- _Task brief_: Copy the stretch of the human ratings overview from "To ensure that" through "also as desired.", substituting "audio quality" for each "sound quality".
___ Excerpt to read
B.2. Human ratings overview.

To ensure that the human ratings match our definitions of the categories (Table 1), we analyzed the results (Fig 2B–2D) before training the neural network based metric on the data. One of the goals of the metric, and therefore for the underlying dataset, is that overall ratings, noise and sound quality indeed represent different aspects of the sound samples. A plot of the human ratings for each of those categories, both on the x-axis and the the y-axis (Fig 2B) visualizes the dependence of each category to the others. Examining their dependence shows that high overall scores imply high sound quality and noise ratings. However, high noise scores without high sound quality score (or the other way around) do not imply high overall scores, as desired. High noise ratings (i.e. low amounts of noise present in the samples) also do not imply high sound quality ratings, also as desired.

To further analyze how well the three rating categories are represented by the human ratings, we utilized the Speech-Noise-Distortion set, which contains 1) clean speech samples, 2) samples with noise but no distortions, 3) samples with no noise but distortions/artifacts. As the basic requirement, high quality sound samples should be consistently rated highly, which is confirmed by the ratings (Fig 2C, left). Almost all ratings of the clean speech samples are between 4.0 and 5.0, with most ratings being at 5.0, which is especially pronounced for the noise category, as desired. The noisy samples (Fig 2C, middle) have the lowest ratings in noise and overall, with a flatter distribution for sound quality. We would have expected/desired a slightly higher tilt towards higher sound quality ratings, as the sound quality is (according to definition) not impacted by noise. Analyzing the distorted samples (Fig 2C, right), they have low scores in the sound quality and overall category, while maintaining high scores on the noise category. This confirms that the sound quality category contains information that is distinct from the noise category, while still impacting the overall category (but not solely determining it).
______
___ Material
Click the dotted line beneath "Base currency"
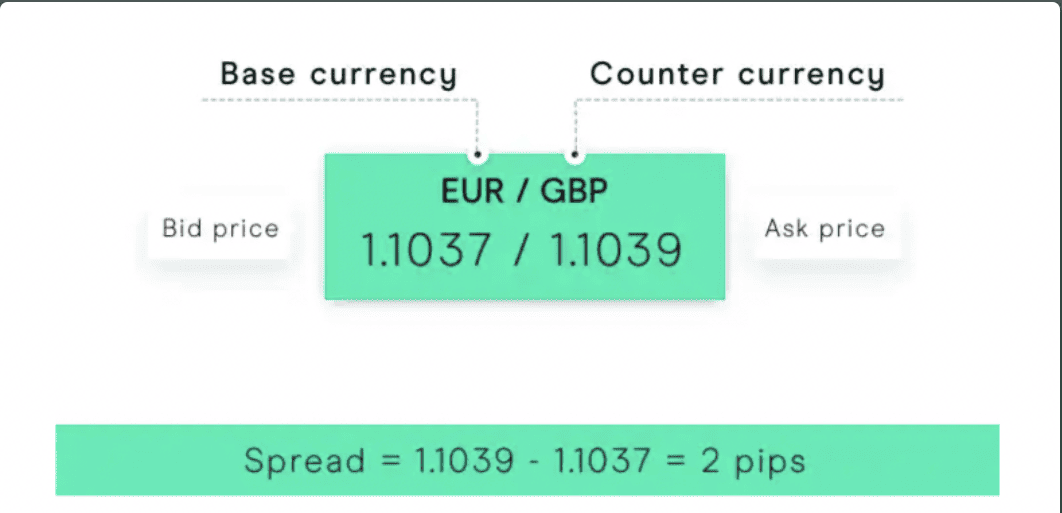Image resolution: width=1062 pixels, height=513 pixels. [x=338, y=100]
______
- _Written response_:
To ensure that the human ratings match our definitions of the categories (Table 1), we analyzed the results (Fig 2B–2D) before training the neural network based metric on the data. One of the goals of the metric, and therefore for the underlying dataset, is that overall ratings, noise and audio quality indeed represent different aspects of the sound samples. A plot of the human ratings for each of those categories, both on the x-axis and the the y-axis (Fig 2B) visualizes the dependence of each category to the others. Examining their dependence shows that high overall scores imply high audio quality and noise ratings. However, high noise scores without high audio quality score (or the other way around) do not imply high overall scores, as desired. High noise ratings (i.e. low amounts of noise present in the samples) also do not imply high audio quality ratings, also as desired.